Session description:
when I started looking into action recognition, I found that most existing solutions required huge datasets and expensive cloud-based GPUs. That felt out of reach for hobbyists and students. So I set out to build a lightweight system that could recognize simple actions such as pick and drop from just a few training examples, all while running on a regular personal computer.
This talk is about SnapAction, the system I ended up building by gluing together a few open-source models:
VideoMAE-base as the backbone. Image models look at a single frame and guess; VideoMAE actually looks at motion across frames, which matters here because a "pick" and a "drop" can look identical in a still frame and only differ in which direction things are moving.

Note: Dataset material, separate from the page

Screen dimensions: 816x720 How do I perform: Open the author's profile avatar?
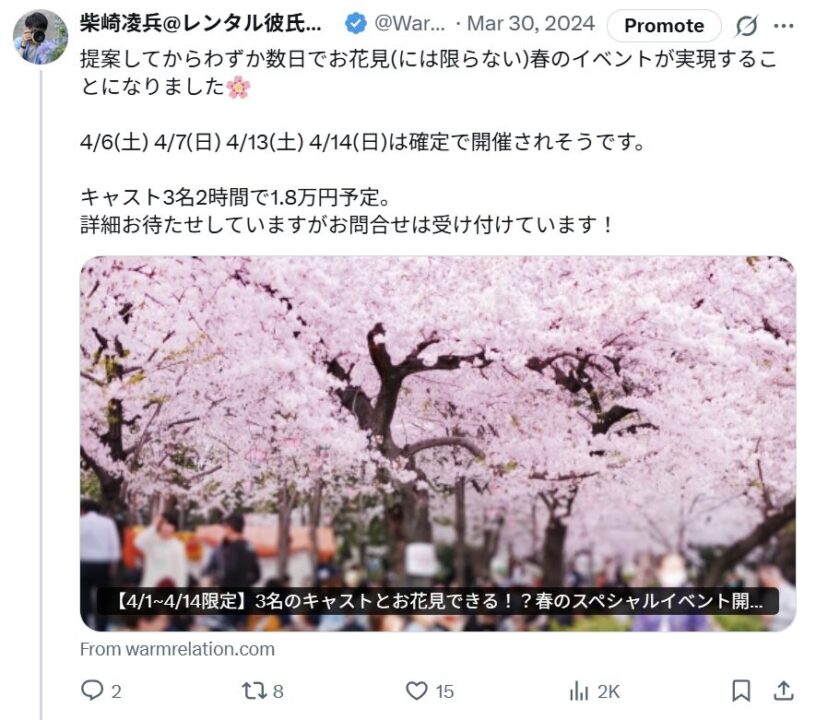pos(41,37)
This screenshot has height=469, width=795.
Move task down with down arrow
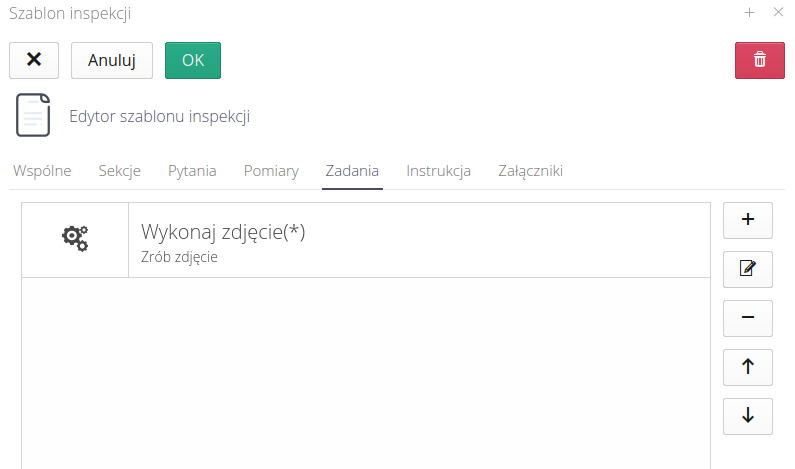748,416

LoRA for fine-tuning, because there's no way I'm retraining all ~80M parameters of VideoMAE on a laptop GPU with a tiny dataset. LoRA freezes the base model and only trains small adapter matrices in the attention layers, so it's fast and doesn't destroy what the model already knows about video.
SAM2, used optionally to mask out the background so the model isn't getting distracted by whatever's going on behind the person doing the action.
I'll walk through the whole pipeline — pulling 16 frames out of each video, the SAM2 masking step, the augmentations I used (temporal jitter, mixup, cropping/flipping/color jitter), fine-tuning VideoMAE with LoRA, and finally a small web app that runs the whole thing locally and shows you the model's confidence for each class. All of this runs offline on Fedora, no internet required.
Honestly, the more interesting part of this talk is everything that went wrong along the way:
Training was stuck for a while, and it took some digging to figure out it was two separate issues— SAM2 running live during training (which was both slow and giving inconsistent masks) and label smoothing accidentally being applied. during validation when it should only happen during training.
Once I fixed the LR schedule and switched to cosine annealing with early stopping, things got noticeably more stable.
Even after all this i ran into a real data ceiling. It looks like i needed around 60+ clips per class before "few-shot" actually starts behaving like few-shot.